* begin TASK INPUTS *

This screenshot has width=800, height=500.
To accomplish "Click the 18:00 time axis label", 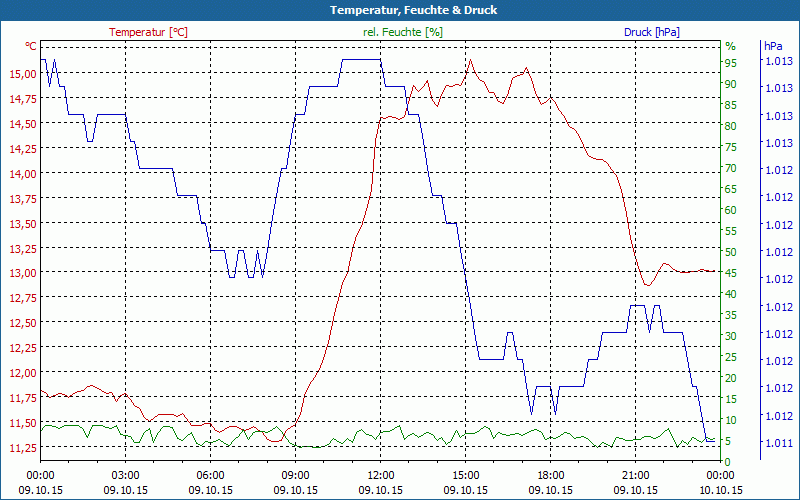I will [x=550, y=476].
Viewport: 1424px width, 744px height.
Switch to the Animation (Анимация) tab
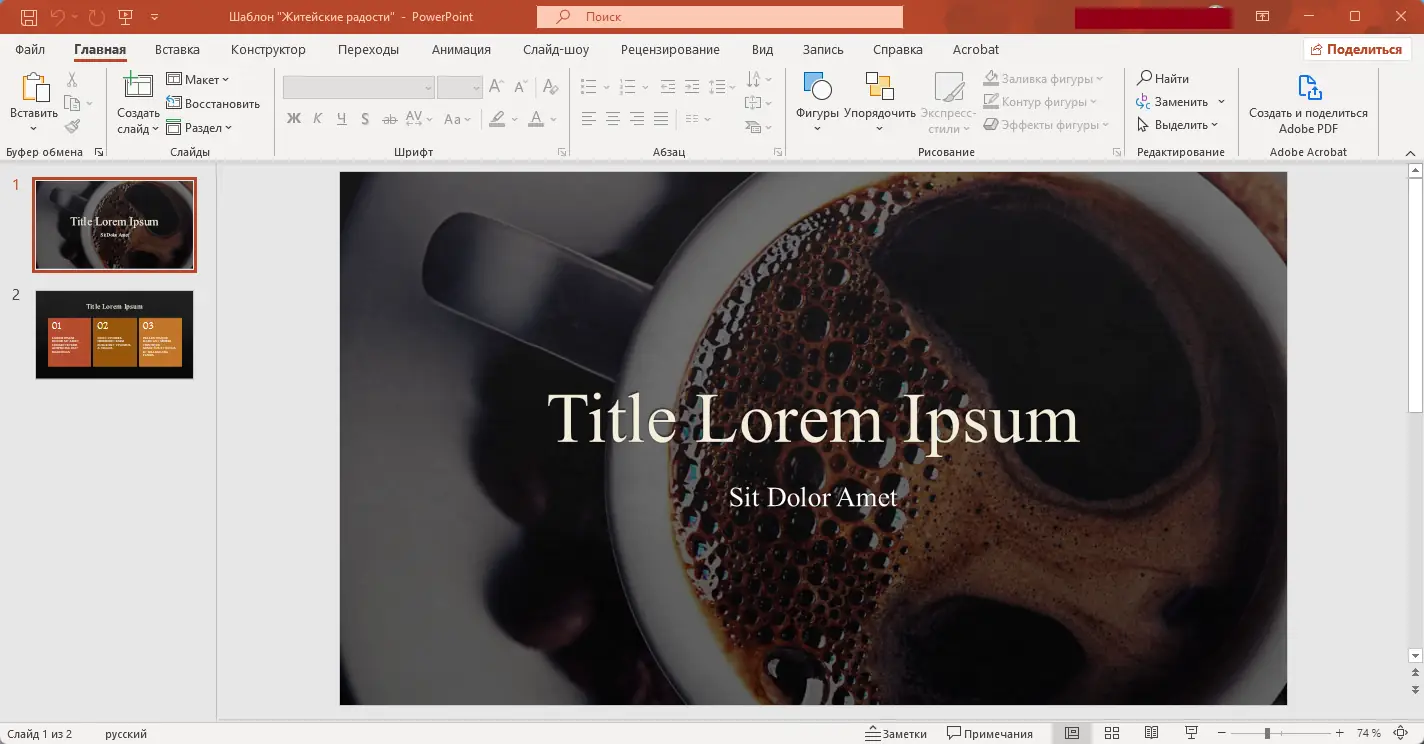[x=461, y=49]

* end TASK INPUTS *
* begin TASK INPUTS *

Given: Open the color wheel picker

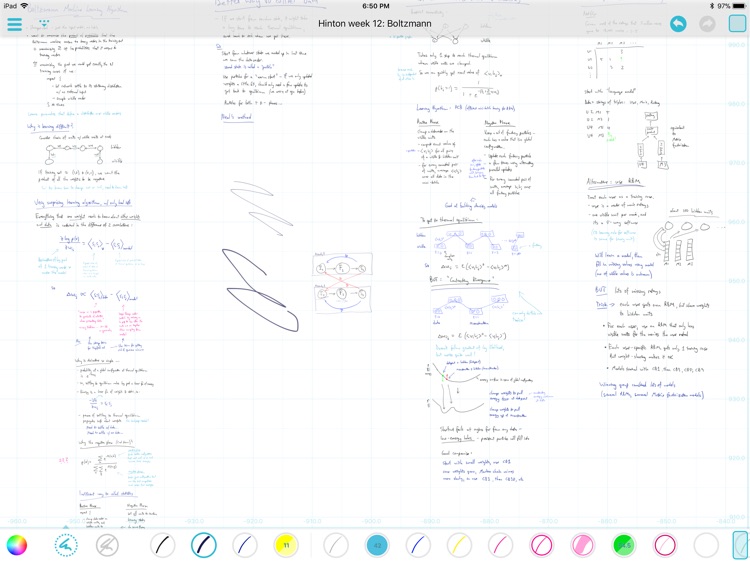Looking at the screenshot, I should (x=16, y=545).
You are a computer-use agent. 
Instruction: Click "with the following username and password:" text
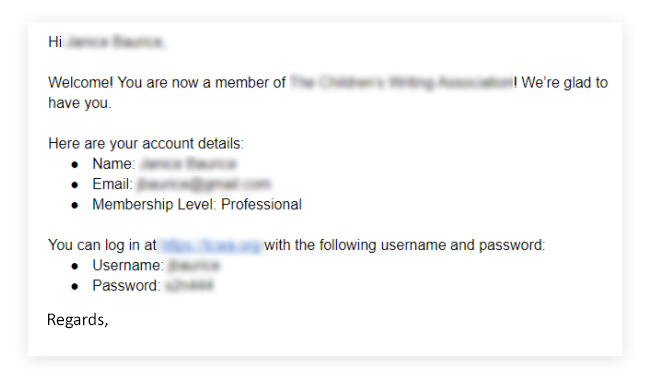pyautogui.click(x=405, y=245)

* end TASK INPUTS *

• _REQUIRED WORK_: Retype the items starting at the line containing "Given: Open the color wheel picker" and ending at the line containing "pyautogui.click(x=405, y=245)", leaving the pictures out.

• _REPLY_:
Given: Open the color wheel picker

Looking at the screenshot, I should (x=16, y=545).
You are a computer-use agent. 
Instruction: Click "with the following username and password:" text
pyautogui.click(x=405, y=245)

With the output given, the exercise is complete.